The book starts cozy, with Nixon sitting in his favorite room of the White House after his inauguration, having won a landslide victory and basking in an approval rating of 68 percent. He was about to secure a peace agreement with the North Vietnamese. The break-in at the Democratic Party headquarters at the Watergate, which took place seven months before, seemed to be loosening its grip on the public imagination.
But if you looked closer, the cracks were starting to show. The elaborate secret taping system that Nixon had installed in 1971 worked so efficiently that he “no longer gave any thought to the fact that he was recording himself,” Dobbs writes. Nixon was obsessed with his legacy, and the tapes were supposed to help him write his memoirs — but they also happened to record him and his aides chatting and gossiping and plotting, which would prove to be a boon to investigators and to writers like Dobbs.
“King Richard” makes vivid use of the tapes to convey a White House that seemed to be an unholy combination of the grimly determined and aggressively puerile. We have Nixon chortling at his own jokes and railing against the media, gloating about having “really stuck ’em in the groin.” His special counsel, Chuck Colson, listening to Nixon prepare for a speech, “emitted a moan of pleasure down the phone line.” Bob Haldeman, Nixon’s chief of staff, speculated that the White House counsel, John Dean, must have been taking out “all his frustrations in just pure, raw, animal, unadulterated sex.” And then there’s the national security adviser Henry Kissinger kissing up, effusively praising Nixon’s Vietnam speech: “The overwhelming reaction is ecstasy.”

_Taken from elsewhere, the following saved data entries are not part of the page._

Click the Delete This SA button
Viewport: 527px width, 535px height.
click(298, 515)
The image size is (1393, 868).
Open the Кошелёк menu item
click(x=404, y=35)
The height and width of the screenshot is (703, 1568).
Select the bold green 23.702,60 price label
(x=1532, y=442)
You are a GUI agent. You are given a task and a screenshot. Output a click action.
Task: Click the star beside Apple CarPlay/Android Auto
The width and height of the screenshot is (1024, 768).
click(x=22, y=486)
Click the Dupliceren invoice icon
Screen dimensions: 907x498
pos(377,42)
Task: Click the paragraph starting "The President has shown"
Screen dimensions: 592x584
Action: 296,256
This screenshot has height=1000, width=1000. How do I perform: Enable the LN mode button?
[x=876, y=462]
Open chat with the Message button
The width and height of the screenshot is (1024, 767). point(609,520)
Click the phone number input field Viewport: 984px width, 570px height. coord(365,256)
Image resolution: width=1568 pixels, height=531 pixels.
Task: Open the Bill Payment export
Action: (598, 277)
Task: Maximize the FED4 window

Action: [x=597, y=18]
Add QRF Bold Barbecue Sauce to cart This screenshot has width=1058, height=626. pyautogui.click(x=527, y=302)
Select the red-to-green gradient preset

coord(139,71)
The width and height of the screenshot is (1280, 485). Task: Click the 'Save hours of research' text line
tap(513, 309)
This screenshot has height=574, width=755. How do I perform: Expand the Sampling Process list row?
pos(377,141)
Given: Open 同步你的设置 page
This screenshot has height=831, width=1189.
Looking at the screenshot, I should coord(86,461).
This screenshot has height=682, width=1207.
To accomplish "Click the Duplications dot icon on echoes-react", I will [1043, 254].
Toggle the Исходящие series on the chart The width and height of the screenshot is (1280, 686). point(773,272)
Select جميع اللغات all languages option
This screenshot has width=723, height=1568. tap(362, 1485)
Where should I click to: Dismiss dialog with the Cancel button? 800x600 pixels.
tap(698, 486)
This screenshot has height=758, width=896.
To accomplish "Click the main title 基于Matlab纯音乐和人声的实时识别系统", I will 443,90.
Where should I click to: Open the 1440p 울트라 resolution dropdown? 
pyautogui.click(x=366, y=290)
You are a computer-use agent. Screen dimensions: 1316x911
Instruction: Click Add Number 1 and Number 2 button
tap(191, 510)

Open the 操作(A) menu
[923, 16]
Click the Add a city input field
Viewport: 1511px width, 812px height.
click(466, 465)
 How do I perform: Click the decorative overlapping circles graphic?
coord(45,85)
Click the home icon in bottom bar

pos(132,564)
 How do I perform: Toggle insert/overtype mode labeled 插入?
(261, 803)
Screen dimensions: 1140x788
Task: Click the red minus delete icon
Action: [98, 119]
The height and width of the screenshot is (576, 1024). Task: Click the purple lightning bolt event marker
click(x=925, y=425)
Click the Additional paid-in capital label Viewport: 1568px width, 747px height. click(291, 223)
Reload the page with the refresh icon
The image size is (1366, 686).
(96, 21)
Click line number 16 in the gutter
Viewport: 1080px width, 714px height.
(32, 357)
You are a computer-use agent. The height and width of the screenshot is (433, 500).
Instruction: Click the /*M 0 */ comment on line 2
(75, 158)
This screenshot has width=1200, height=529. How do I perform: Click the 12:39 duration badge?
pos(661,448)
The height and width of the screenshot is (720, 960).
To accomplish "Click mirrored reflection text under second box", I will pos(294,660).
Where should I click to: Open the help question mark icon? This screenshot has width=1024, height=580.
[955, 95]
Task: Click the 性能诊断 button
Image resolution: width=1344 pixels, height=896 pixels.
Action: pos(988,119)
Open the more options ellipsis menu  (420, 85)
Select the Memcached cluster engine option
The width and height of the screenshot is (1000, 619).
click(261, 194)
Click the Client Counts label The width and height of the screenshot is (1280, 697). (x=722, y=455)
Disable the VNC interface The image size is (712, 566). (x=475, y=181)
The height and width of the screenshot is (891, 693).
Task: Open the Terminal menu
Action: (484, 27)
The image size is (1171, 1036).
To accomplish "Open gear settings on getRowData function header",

But Nixon wasn’t the only one taping conversations. After the Senate voted 77-0 in February 1973 to establish a committee to investigate Watergate and other “illegal, improper and unethical” campaign activities, the people surrounding the president started to turn on one another, using their own recording devices. Each man seemed to believe that he could be the hero of his own story — or could, at least, present himself that way. Dobbs catches Haldeman at one point feigning ignorance “for the benefit” of his own hidden recorder; two pages later, Dobbs has John Ehrlichman, Nixon’s domestic policy adviser, insisting on his own ignorance “for the benefit of his hidden tape machine.”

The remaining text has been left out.